Primary Line Break Outside Containment a.

In Section 5.1.23.5 of Reference 3, the licensee indicates that based on its qualitative assessment, the limiting letdown line break analysis in the UFSAR remains valid. The letdown line break analysis is affected by plant parameters such as pressurizer pressure, RCS temperature and flow, initial RCS water inventory, primary-to-secondary heat transfer and the reactor trip on low pressurizer pressure signal. All those parameters are affected by decreased RCS flow and increased SG tube plugging as proposed in the St. Lucie Unit 2 reload application. The licensees qualitative assessment is insufficient for the staff to draw the same conclusion as stated in the quoted Section. The licensee should perform a limiting letdown line break analysis with approved methods for the appropriate plant conditions that reflect the decreased RCS flow and increased SG tube plugging of 30%. The requested information should include a discussion of the methods and assumptions used in the analysis, and the results to demonstrate that the analysis meets the applicable acceptance criteria.

25.

SGTR with LOOP a.

Section 5.1.24 of Reference 3 discusses the analysis of SGTR event with respect to the mass release. The licensee should perform the SGTR event to also address the issue related to the SG overfill. The results of the analysis should demonstrate that, for the limiting conditions the SG water level condition is consistent with the assumptions used for the radiological release analysis.

26.

Emergency Core Cooling System (ECCS) Performance a.

The values for the cold-leg temperature are assumed to be 532 0F for the large-break lost of coolant accident (LOCA) analysis (Table 5.2.3.2-1 of Reference 3) and 552 0F for the small-break LOCA analysis (Table 5.2.4.2-1 of Reference 3). Justify that the LOCA analyses are applicable to the operating range of 535 to 549 0F for the cold-leg temperature specified in the proposed COLR Table 3.2.2.

27.

RETRAN Model a.

Section 3.2 of Reference 4 discusses Lower Plenum Volumes. Discuss the method, including the equations for determining these volumes, and the CE scale tests, from which the data was derived. Provide the calculated values of the design mixing characteristics used in the St. Lucie Unit 2 reload analysis, and justify that the CE scale testing data are: (1) applicable to the St. Lucie Unit 2 plant considering its RCS piping arrangement, reactor vessel internal configurations, and fuel geometry features; and (2) acceptable to support the calculated design mixing characteristics.

28.

TS 6.9.1.11.b - Core Operating Limits Reports a.

As indicated in References 2 and 5, the following topical reports are used for the St. Lucie Unit 2 reload analysis that determines the values of safety parameters, including cycle-dependent parameters that are relocated in the COLR:

1.

WCAP-9226 discussing the methods for the steam line break analysis, 2.

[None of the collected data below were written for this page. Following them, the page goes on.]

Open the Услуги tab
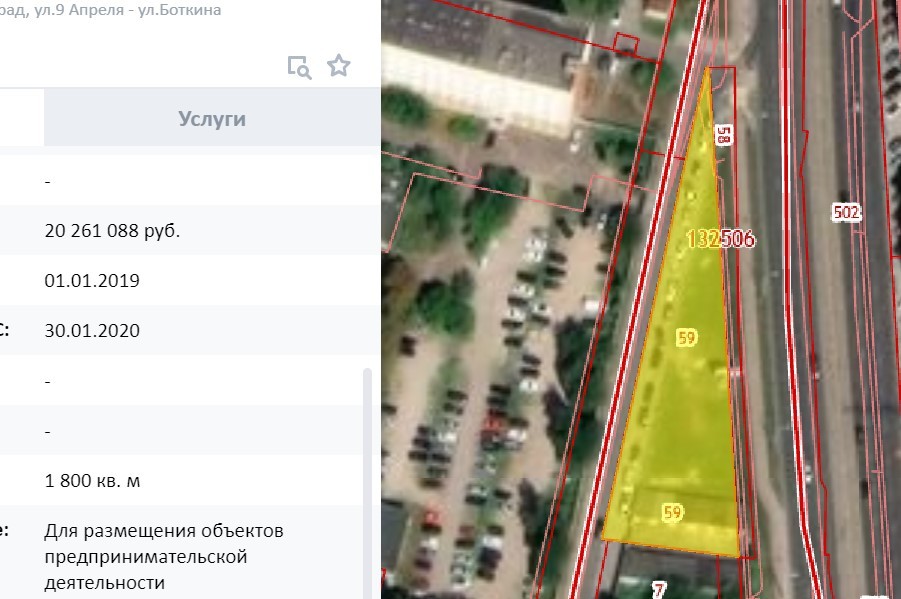The width and height of the screenshot is (901, 599). coord(212,118)
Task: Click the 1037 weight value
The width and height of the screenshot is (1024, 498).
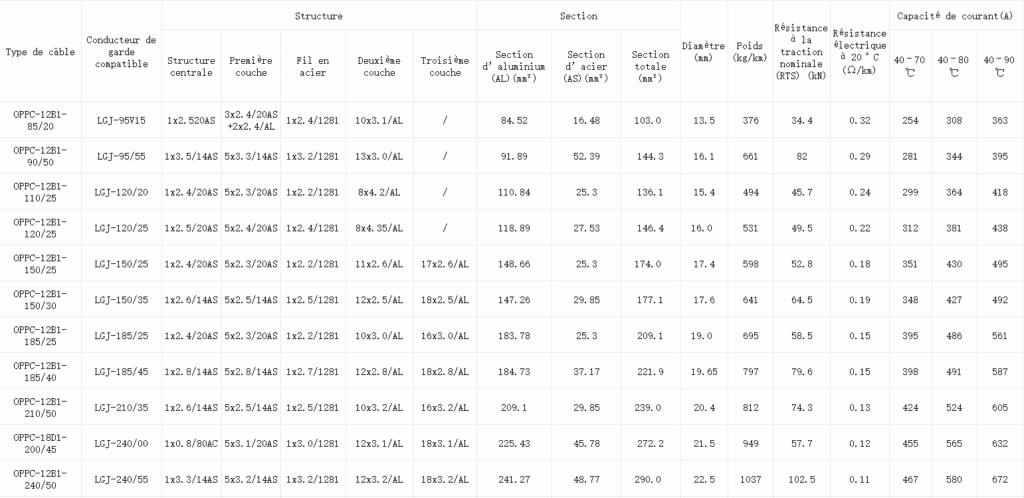Action: pyautogui.click(x=750, y=479)
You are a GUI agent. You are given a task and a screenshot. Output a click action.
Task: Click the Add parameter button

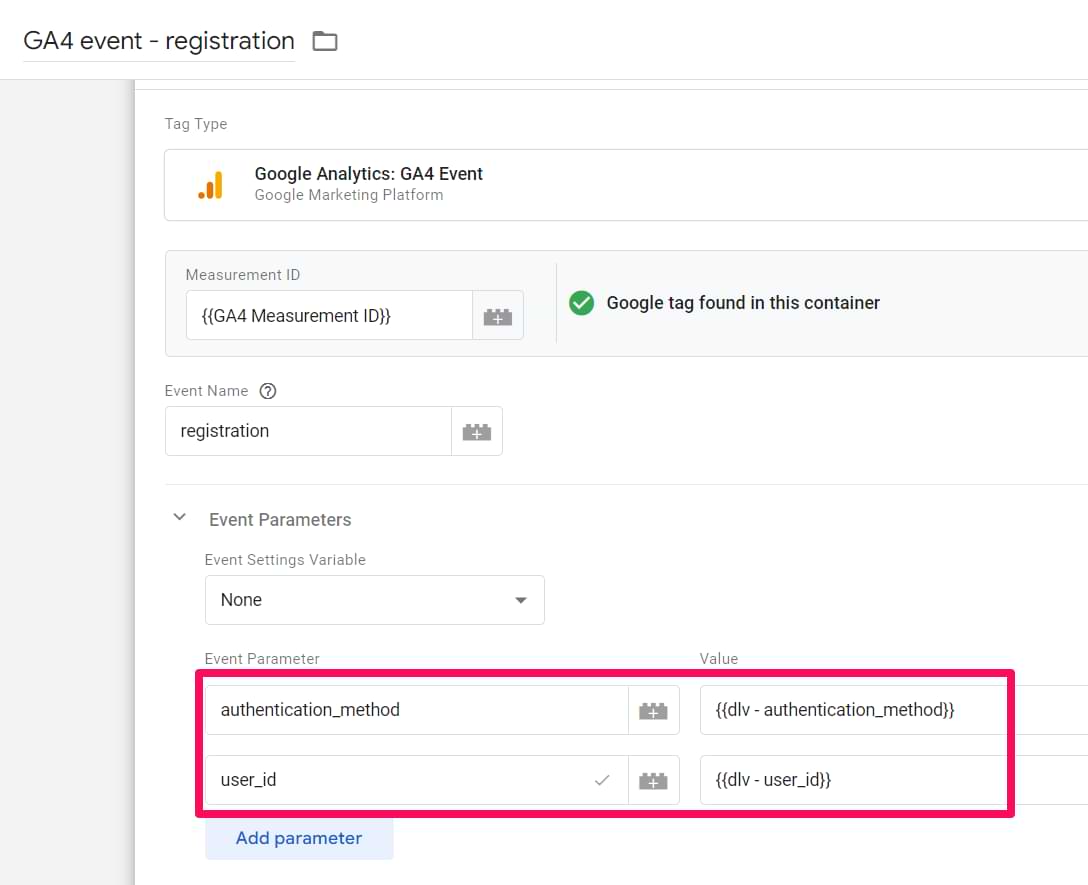pos(299,838)
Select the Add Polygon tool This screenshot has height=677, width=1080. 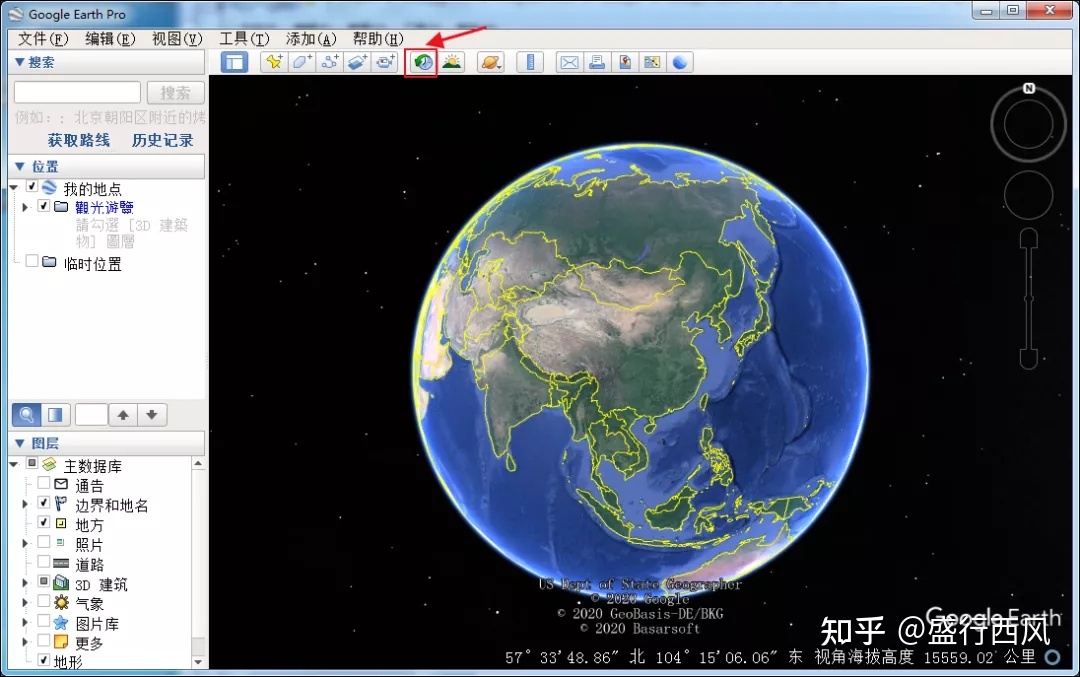[x=302, y=63]
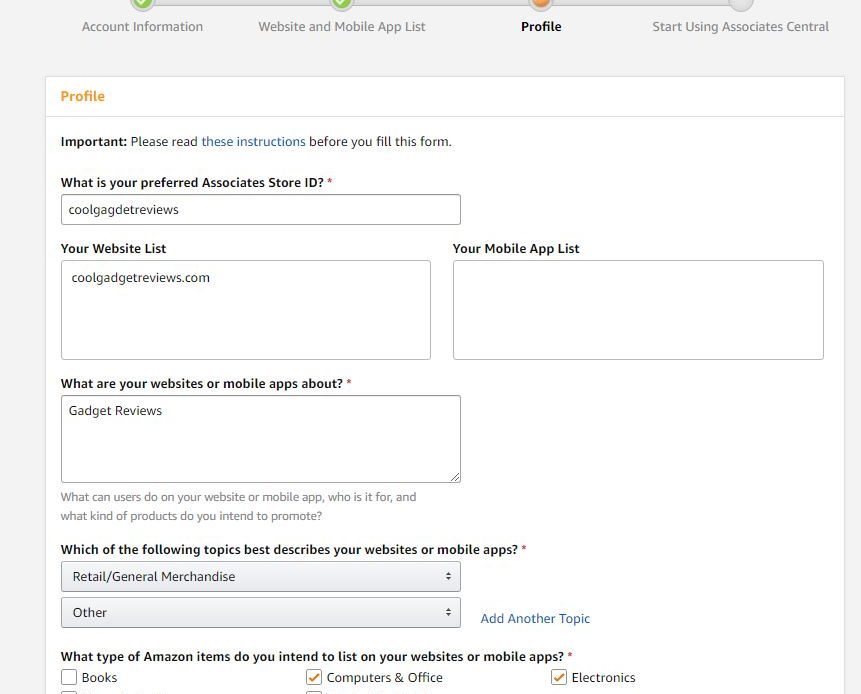Uncheck the Computers & Office checkbox

point(314,677)
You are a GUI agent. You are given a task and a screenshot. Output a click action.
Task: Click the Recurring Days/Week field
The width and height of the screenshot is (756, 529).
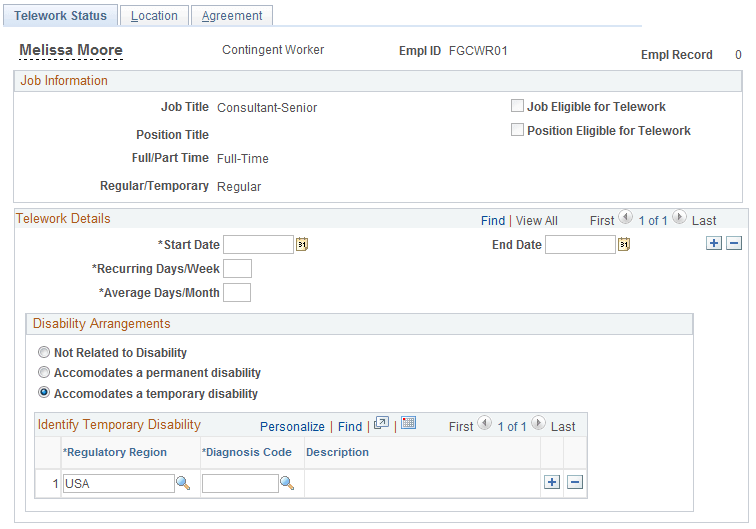point(238,268)
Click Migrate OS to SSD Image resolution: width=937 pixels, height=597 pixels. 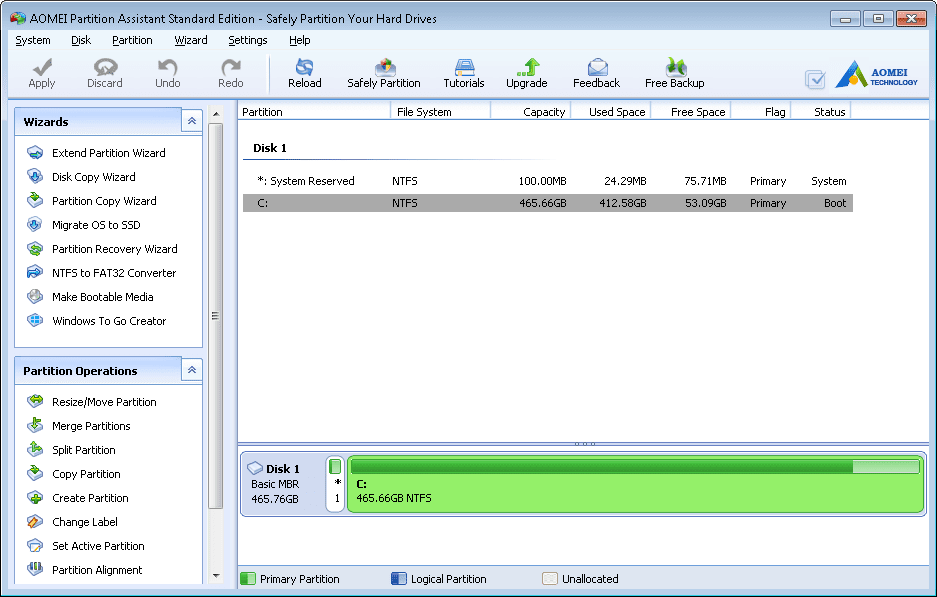click(x=96, y=225)
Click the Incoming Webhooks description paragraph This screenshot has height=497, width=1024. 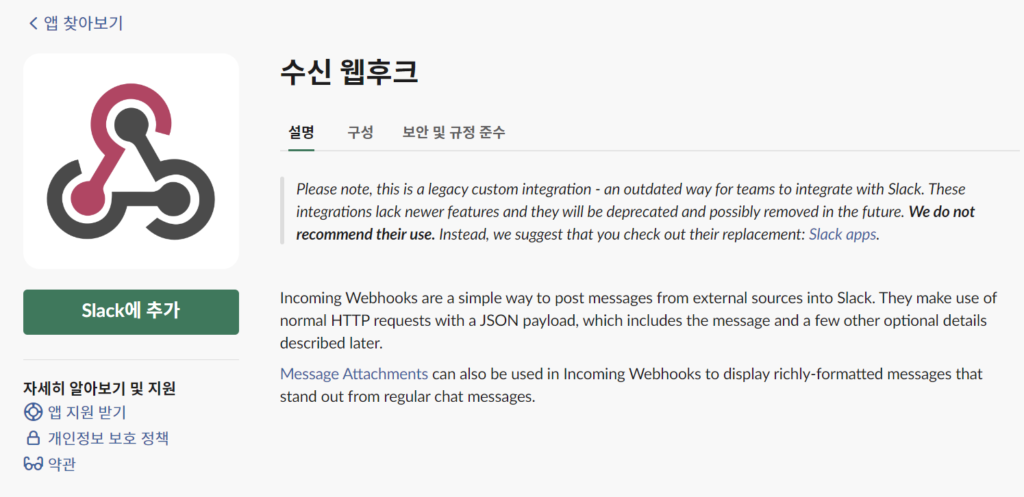pos(638,320)
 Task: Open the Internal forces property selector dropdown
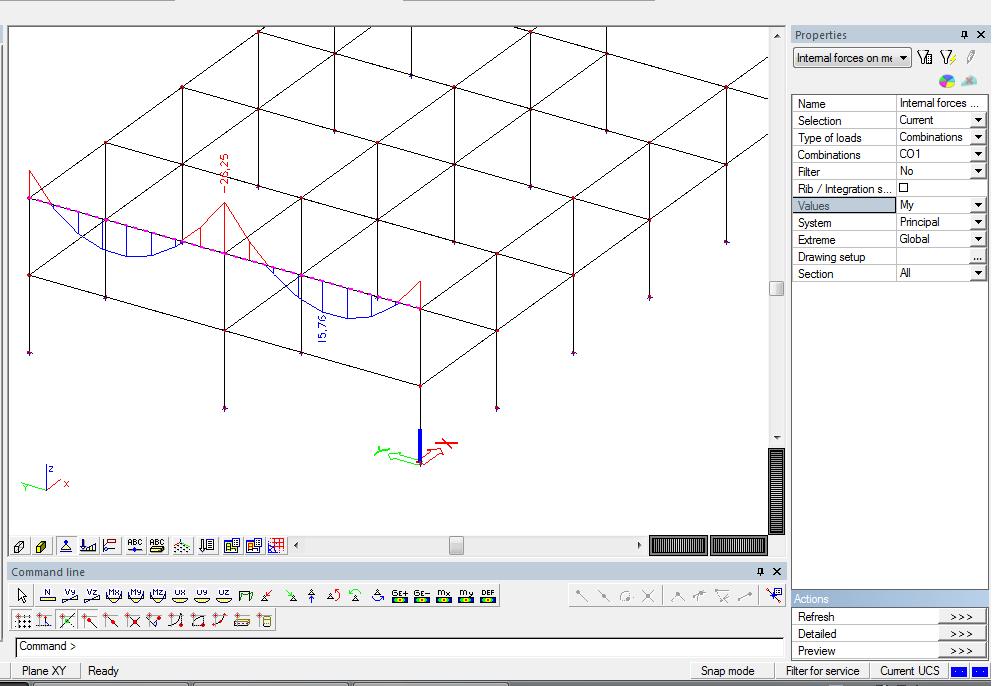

WCAP-14482-P-A, discussing the RETRAN code for the non-LOCA transient analysis, and 3.

CE-161, Supplement 1-P-A discussing the FATES-3B code for evaluation of the fuel performance.

Reference 2 does not clearly state whether those reports are included in TS 6.9.1.11.b, or are referenced by a report that is listed in TS 6.9.1.11.b. Generic Letter (GL) 88-16 indicates that the approved topical report should be included in an administrative control document when that report is used to determine cycle-dependent parameters that are located in the COLR. According to GL 88-16, those three reports should be included in TS 6.9.1.11.b. Address consistency with the GL 88-16 guidance for those three reports.

REFERENCES:

1.

Letter from W. Jefferson (FPL) to NRC, St Lucie Unit 2, Docket No. 50-389, Proposed License Amendment WCAP-9272 Reload Methodology and Implementing 30% Steam Generator Tube Plugging Limit, dated December 2, 2003.

2.

Attachments 1 and 3 to Reference 1, Description of the Proposed Changes and Justification, and St Lucie Unit 2 Marked-up Technical Specification Pages, respectively.

3. to Reference 1, Westinghouse Licensing Report St Lucie 2 30 Percent Steam Generator Tube Plugging and WCAP-9272 Reload Methodology Transition Project.

4. to Reference 1, Proprietary Portions of Westinghouse Licensing Report St Lucie Unit 2 30-Percent Steam generator Tube Plugging and WCAP-9272 Reload Methodology Transition Project - Appendix C.

5.

Appendix B to Reference 3, Conditional Requirements.